Honestly, the media in this country make me sigh. At the date and time of writing this article, BBC News, the Daily Mail, the Times, the Telegraph, the Guardian AND the Independent ALL had stories of Jade Goody marrying Jack Tweedy, and all but the Guardian and the Independent had pictures accompanying the headlines. Perhaps the definition of "News" and "Mindless Celebrity Gossip" have been interchanged while I'm not listening. It might sound a little harsh, and I certainly don't want Jade Goody to have cancer, even though I find her unlikable. I'd just like to read about news.
Oh, whatever. Anyway, breaks were taken to report on some actual news, and that news is the whole stable door, horses/bolting thing. Brown is to ban 100% mortgages on properties. Finally. Younger readers won't know this, but if you ask parents and grandparents, they'll tell you they had to put a "deposit" down for a house. I know, a crazy idea, right? This is Brown's Britain, we just borrow the money!
You might think I'm being a bit overly sarcastic about this - after all, regardless of anyone's perceived failings of Brown, the market has to be stabilized, and responsible lending can only be a good thing. Whilst of course, it's true, it's a clear-as-the-light-of-day admission by Brown that irresponsible and unregulated lending was a major cause (and I would go further to say that it was the root cause) of the recession.
But thank God the Government is borrowing sensibly. The government has been chipping away at the national debt, and has managed to reduce it to half it's previous figure. Oh no, sorry, they've increased it to 1.5 trillion quid. Now, I'm studying maths, so comprehending exactly what large numbers mean is quite easy for me, so here's what £1.5tr could buy you, if you had it floating round. (Oh, by the way, a trillion is a thousand billion, or £1,000,000,000,000, a one with twelve zeroes).
- About 10 million Lambourghini Sports Cars (at £150,000 a pop), OR
- 5 million Rolls-Royces (if comfort is more your thing), OR
- Employ 68million teachers for a year (at a yearly salary of £22K), OR
- 5 billion second-hand hatchbacks (at an average price of £3,000. The cars could then be stacked, one on top of the other, to reach about 450 million miles high, getting on for twice the distance from the earth to the moon), OR
- 150 trillion penny sweets (what? Someone had to say it).

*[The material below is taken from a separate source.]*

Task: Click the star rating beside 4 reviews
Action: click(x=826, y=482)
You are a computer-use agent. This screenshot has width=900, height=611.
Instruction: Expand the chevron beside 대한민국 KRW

Ignoring the silly analogies for the moment, and just making one sensible one, the debt works out (at 65million people in the UK) to more than £23,000 EACH. That's every man, woman and child, the young and the old. Every one of us will owe 23 grand. Don't take my word for it, either. It's not some Tory think-tank that's punched out the numbers, it's the ONS (Office of National Statistics) themselves.
- The Guardian
It's an astonishing legacy that Gordon Brown will leave with.